第8話 カードの世界

「おーい、マモルー今日もショップに行こうぜー!」

「いいよ、リョウくん。すぐ行こ!」


僕たちはあれから学校の放課後ほぼ毎日そのカードショップに来ていた。

あの店には僕の知らない世界がたくさんあって毎日行くのが

とても楽しかったんだ。


「そういえばさ、マモルはどんなカードを使うのが得意なんだ?」

「僕は使ってて安心できるカードかな。難しいことまだよく分からないし」

「だよな〜俺も難しいこと書いてあるカードを使うのは苦手なんだよな…」

「リョウくんのカードはパワーを上げてくるカードが多いよね」

「そりゃカードはパワーが大事だからな!攻撃した時、強いパワーのほうが

勝つからな」

「そうだよね。パワーは大事だよね」


僕は少し疑問だったんだ。

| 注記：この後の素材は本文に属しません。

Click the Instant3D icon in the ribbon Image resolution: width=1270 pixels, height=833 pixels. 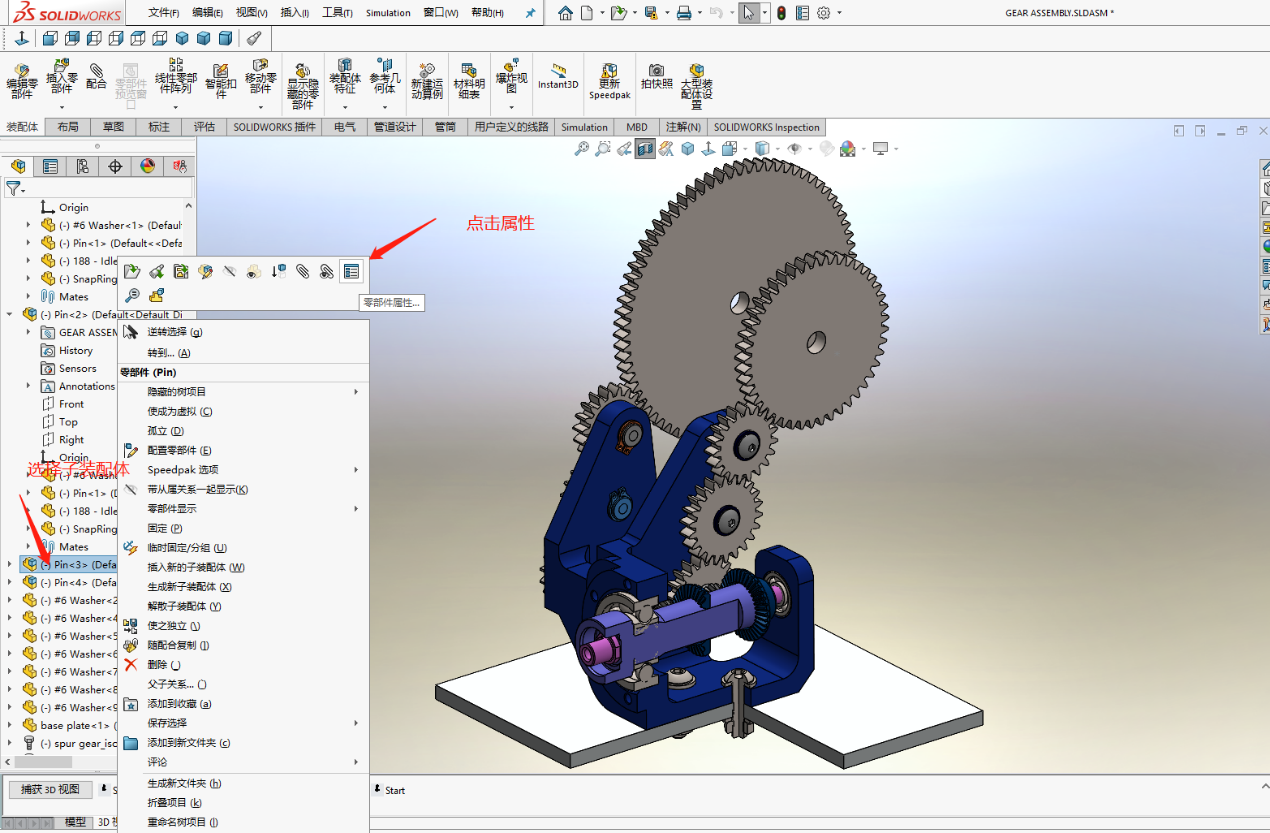558,76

店内で対戦してるお兄さんたちはいつも

Tゾーンやエナジーゾーンのカードを裏返すところばかりみるんだ。

あの人たちはどんなデッキを使っているんだろう。

あの人たちはどうやって戦ってるんだろう。

なんであんなに強そうに見えるんだろう。

僕はその光景を見る度に気になっていたんだ。


「あのさ、リョウくん!せっかくだし今日は色んなカードを見てみない?

店にどんなカードがあるか見てみたいからさ」

「いいぜ、じゃあ今日はカードをたくさん見ていくか!強そうなのあったら

俺買っていくぜー」


いらっしゃいませー


いつもと同じ景色だ。

カードが展示されてて、机がたくさんあって、色んな人がバトルしている。

その中にはとても強そうな人がいて言ってることも難しそうだった。


「カードはあっちだな。行くぞマモル!」

「うん、今行くよ」


たくさんのカードが展示されていた。カードの種類がたくさんあって

何がいいカードなのか何が強いカードなのかも分からない。

でも、テキスト分が多いものが強いカードなのかな…と

最初はそう思ってたんだ。


「このカード見てよリョウくん。なんか凄そうだよね」

「えっと、なになに」


[逆転の女神 サウスコア]

このカードが場に出た時、サポートゾーンにカードを6枚まで

置くことができる。

ターン終了時にTゾーンのカードを1枚デッキに戻す。

またこのカードが墓地に送られた時、デッキから1枚墓地に送り

さらに相手は1枚メインデッキからドローする。


「なんだこれ、弱くねぇか?」

「どういうこと?」

「あのな、このカードは場に1枚サポートカードを多く置けるけど、

その代わりなやられた時はレベル3だから墓地に4枚カードが送られるんだよ」

「そういえば墓地に8枚カードが送られたら負けだからね」

「そうだろ。やられたら半分の4枚も墓地に行くとか弱いだろ」

「うん、カードって難しいよね」


でも、僕は強そうなお兄さんの中にこのカードを使ってる人がいることを

知ってるんだ。その人はショップ大会でも強い人らしいんだ。

でも、リョウくんは弱いと思ってる。


僕には分からなかった。

どうしてリョウくんが弱いと思ってるカードがその人が使っていたのか。

でもね、分からないからこそとても面白いって思うんだ。